Ils écoutent de la musique latine, mangent libanais, regardent des films français, voyagent en Scandinavie ou apprennent des danses africaines. Comparativement à leurs parents et grands-parents lorsqu’ils avaient leur âge, les jeunes d’aujourd’hui sont beaucoup plus exposés aux cultures du monde entier. Mais quels sont les effets de ces expositions sur l’ouverture aux autres?
Professeure au Département d’études en loisir, culture et tourisme de l’UQTR, Marie-Claude Lapointe tente de trouver réponse à cette question. Avec son collègue Gilles Pronovost, elle étudie le cosmopolitisme culturel et ses sources d’influence.
« La révolution numérique a facilité la mise en contact avec les expressions culturelles d’ici et d’ailleurs. Est-ce que cette mise en contact favorise l’émergence de nouvelles formes de pratiques culturelles et l’ouverture aux autres? Nous voulons savoir si les consommations et pratiques culturelles témoignent d’une véritable attention portée à l’altérité culturelle ou si, au contraire, elles favorisent une sorte de repli sur soi », explique la professeure.
Par exemple, l’attrait d’un jeune pour le cinéma allemand l’inciterait-il réellement à plonger dans cette culture pour la découvrir davantage? Sera-t-il plus curieux de découvrir sa gastronomie, ses modes vestimentaires et ses influences musicales? Sera-t-il intéressé à y voyager? D’un autre côté, est-il possible que nous assistions plutôt, de façon générale, à une consommation banalisée, ordinaire, bien loin d’une ouverture internationale?
« Les influences et les opportunités culturelles sont nombreuses. Mais cela ne fait pas nécessairement en sorte que les jeunes saisissent les occasions ou qu’ils s’intéressent à la culture dont il est question au-delà de la consommation immédiate. Par exemple, avec les listes de lecture de musique, beaucoup de jeunes déclarent écouter de tout, ce qui pourrait être un signe d’ouverture, mais ils ont de la difficulté à nommer des chanteurs ou des groupes parce que leurs listes sont souvent générées automatiquement. Cela questionne la réelle influence de cette musique et ne semble donc pas mener de facto à une plus grande ouverture culturelle », renchérit celle qui s’intéresse aux pratiques culturelles des Québécois depuis 2006.

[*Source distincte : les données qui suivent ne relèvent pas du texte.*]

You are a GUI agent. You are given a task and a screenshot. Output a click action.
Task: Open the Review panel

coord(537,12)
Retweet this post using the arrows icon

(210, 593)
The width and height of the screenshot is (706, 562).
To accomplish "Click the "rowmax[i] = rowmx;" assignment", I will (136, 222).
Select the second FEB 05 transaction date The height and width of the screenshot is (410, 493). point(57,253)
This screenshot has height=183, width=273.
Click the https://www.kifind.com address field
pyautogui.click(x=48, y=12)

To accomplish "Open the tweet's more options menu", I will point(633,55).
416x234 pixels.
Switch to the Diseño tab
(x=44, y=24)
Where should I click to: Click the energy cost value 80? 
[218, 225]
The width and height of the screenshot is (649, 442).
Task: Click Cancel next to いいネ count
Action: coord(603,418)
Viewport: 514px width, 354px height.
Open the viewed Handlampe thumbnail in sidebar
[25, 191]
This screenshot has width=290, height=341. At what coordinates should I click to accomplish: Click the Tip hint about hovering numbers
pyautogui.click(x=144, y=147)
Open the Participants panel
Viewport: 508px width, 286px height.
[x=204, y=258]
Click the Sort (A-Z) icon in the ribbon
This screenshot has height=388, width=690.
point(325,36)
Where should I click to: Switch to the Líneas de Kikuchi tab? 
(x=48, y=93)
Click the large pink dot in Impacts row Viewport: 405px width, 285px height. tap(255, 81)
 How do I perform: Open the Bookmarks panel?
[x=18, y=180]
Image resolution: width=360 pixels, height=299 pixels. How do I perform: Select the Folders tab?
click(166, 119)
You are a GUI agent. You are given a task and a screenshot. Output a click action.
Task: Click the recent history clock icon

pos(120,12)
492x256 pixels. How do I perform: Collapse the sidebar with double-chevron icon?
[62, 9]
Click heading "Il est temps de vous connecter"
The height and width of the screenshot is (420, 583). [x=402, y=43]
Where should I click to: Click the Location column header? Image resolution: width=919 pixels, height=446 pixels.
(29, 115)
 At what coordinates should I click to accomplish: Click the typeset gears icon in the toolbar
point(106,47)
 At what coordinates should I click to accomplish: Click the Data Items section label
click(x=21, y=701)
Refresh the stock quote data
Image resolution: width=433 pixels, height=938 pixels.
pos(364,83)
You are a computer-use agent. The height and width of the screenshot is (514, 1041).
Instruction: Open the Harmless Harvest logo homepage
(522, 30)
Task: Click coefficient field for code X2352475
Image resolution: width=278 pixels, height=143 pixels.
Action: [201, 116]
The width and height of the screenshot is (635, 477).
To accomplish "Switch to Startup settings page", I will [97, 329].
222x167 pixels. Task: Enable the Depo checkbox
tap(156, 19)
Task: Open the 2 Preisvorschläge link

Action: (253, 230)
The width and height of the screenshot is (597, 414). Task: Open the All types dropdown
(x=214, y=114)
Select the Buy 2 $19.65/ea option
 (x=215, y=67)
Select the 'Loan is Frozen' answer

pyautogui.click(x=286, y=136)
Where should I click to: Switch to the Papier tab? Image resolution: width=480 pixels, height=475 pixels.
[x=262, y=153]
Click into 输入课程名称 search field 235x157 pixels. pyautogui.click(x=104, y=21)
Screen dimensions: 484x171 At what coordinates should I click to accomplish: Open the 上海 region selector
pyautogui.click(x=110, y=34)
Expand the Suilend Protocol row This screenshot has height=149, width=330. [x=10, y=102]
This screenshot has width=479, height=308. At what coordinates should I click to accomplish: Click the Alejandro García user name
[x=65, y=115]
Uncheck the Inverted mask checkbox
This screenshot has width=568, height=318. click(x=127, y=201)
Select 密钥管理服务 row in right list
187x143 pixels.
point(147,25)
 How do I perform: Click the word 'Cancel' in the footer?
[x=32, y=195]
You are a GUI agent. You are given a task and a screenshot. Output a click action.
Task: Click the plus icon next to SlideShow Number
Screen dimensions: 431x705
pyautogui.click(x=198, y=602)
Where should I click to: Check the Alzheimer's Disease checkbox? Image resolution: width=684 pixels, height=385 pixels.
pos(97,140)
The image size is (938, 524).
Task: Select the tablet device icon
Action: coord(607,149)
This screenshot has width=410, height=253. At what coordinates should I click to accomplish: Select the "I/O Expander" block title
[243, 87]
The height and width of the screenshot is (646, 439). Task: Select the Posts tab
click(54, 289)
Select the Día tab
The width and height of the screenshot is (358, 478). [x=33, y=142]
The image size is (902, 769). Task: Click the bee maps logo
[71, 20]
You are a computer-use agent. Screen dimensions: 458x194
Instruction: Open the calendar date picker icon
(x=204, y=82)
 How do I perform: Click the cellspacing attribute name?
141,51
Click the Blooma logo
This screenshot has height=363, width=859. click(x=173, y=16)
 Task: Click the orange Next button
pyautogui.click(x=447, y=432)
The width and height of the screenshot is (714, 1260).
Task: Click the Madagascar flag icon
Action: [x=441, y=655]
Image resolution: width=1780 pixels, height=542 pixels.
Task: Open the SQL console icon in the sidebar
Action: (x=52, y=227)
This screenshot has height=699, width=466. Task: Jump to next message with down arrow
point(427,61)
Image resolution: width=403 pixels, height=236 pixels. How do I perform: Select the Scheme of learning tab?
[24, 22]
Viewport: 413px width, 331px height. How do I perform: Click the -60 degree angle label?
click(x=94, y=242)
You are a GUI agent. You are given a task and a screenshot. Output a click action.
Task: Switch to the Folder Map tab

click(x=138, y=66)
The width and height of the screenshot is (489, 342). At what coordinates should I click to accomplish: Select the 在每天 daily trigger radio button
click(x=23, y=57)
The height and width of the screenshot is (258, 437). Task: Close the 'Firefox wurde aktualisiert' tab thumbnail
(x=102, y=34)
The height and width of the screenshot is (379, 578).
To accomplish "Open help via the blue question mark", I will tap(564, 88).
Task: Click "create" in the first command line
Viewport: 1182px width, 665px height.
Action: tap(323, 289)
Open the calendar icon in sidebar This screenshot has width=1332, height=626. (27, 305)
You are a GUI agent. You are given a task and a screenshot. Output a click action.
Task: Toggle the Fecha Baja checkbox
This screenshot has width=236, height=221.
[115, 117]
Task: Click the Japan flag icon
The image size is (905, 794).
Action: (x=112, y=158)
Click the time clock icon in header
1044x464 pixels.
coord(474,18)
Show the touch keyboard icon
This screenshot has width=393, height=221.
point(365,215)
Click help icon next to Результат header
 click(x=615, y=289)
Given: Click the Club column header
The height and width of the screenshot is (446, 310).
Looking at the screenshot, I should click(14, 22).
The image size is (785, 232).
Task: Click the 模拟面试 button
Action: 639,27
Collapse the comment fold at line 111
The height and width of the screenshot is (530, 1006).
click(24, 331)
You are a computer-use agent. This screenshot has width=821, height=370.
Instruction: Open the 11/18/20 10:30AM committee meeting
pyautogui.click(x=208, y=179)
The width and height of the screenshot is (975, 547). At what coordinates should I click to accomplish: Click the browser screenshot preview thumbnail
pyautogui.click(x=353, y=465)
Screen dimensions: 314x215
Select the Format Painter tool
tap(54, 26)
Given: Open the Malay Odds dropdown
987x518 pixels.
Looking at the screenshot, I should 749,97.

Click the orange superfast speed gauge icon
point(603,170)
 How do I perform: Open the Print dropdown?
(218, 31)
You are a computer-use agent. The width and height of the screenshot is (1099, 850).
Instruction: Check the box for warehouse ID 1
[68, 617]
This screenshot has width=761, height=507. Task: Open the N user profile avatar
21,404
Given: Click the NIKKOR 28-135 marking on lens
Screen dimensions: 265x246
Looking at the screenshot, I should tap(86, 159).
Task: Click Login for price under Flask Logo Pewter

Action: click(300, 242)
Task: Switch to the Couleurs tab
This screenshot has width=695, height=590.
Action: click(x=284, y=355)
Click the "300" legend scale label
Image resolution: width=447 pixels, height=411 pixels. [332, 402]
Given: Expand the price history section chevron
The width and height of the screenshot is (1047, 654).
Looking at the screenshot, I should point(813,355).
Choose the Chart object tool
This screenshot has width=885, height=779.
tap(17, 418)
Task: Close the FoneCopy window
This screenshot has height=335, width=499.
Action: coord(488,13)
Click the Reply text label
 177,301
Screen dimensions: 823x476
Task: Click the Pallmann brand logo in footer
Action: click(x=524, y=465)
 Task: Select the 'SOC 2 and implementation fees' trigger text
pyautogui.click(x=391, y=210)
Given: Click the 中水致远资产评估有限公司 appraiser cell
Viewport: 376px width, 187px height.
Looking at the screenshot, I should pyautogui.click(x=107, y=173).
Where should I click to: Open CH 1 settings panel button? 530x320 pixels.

Selon différentes études, le cosmopolitisme ne renvoie pas à un comportement unidimensionnel ou à un état, mais plutôt à une multitude de possibilités d’investissement personnel et social. Chez certains jeunes, on observe un cosmopolitisme de faible intensité, axé sur la consommation passagère. Chez d’autres, le cosmopolitisme peut mener à des engagements importants, voire devenir un mode de vie. Ces diverses postures paraissent le long d’un continuum sur lequel un même jeune peut se situer à différents niveaux, à différentes périodes de sa vie.
Cosmopolitisme esthétique et culturel chez les jeunes
Pour la présente recherche, Marie-Claude Lapointe et Gilles Pronovost ont choisi de se pencher sur le cosmopolitisme esthétique (ouverture à une grande diversité d’expériences artistiques) et culturel (ouverture aux différences culturelles) en ciblant précisément les jeunes de 15 à 29 ans.
« Les jeunes sont les plus forts consommateurs de contenus culturels globalisés et locaux, qu’il soit question de médias sociaux, de jeux vidéo, de musique, de gastronomie, etc. Ils présentent aussi des usages identitaires des ressources culturelles intenses. Finalement, ils sont les acteurs de la montée en puissance des réseaux et de la transformation des hiérarchies de valeurs. Leur monde édicte moins facilement des normes culturelles univoques et universelles puisque le champ des produits à hiérarchiser emprunte à des cultures étrangères aux normes esthétiques différentes, où l’on valorise la diversité », souligne Mme Lapointe.
Une recherche en deux temps
Pour voir si les consommations et pratiques culturelles témoignent d’une ouverture culturelle, Mme Lapointe et M. Pronovost mènent présentement des entretiens auprès des jeunes Québécois pour identifier et décrire les caractéristiques et dimensions du cosmopolitisme esthético-culturel. Ils feront ensuite un sondage auprès d’un échantillon représentatif de la population à l’étude pour mesurer ces caractéristiques.
Les résultats finaux de cette recherche de quatre ans, qui a reçu le soutien financier du Conseil de recherches en sciences humaines (CRSH), sont attendus pour 2021.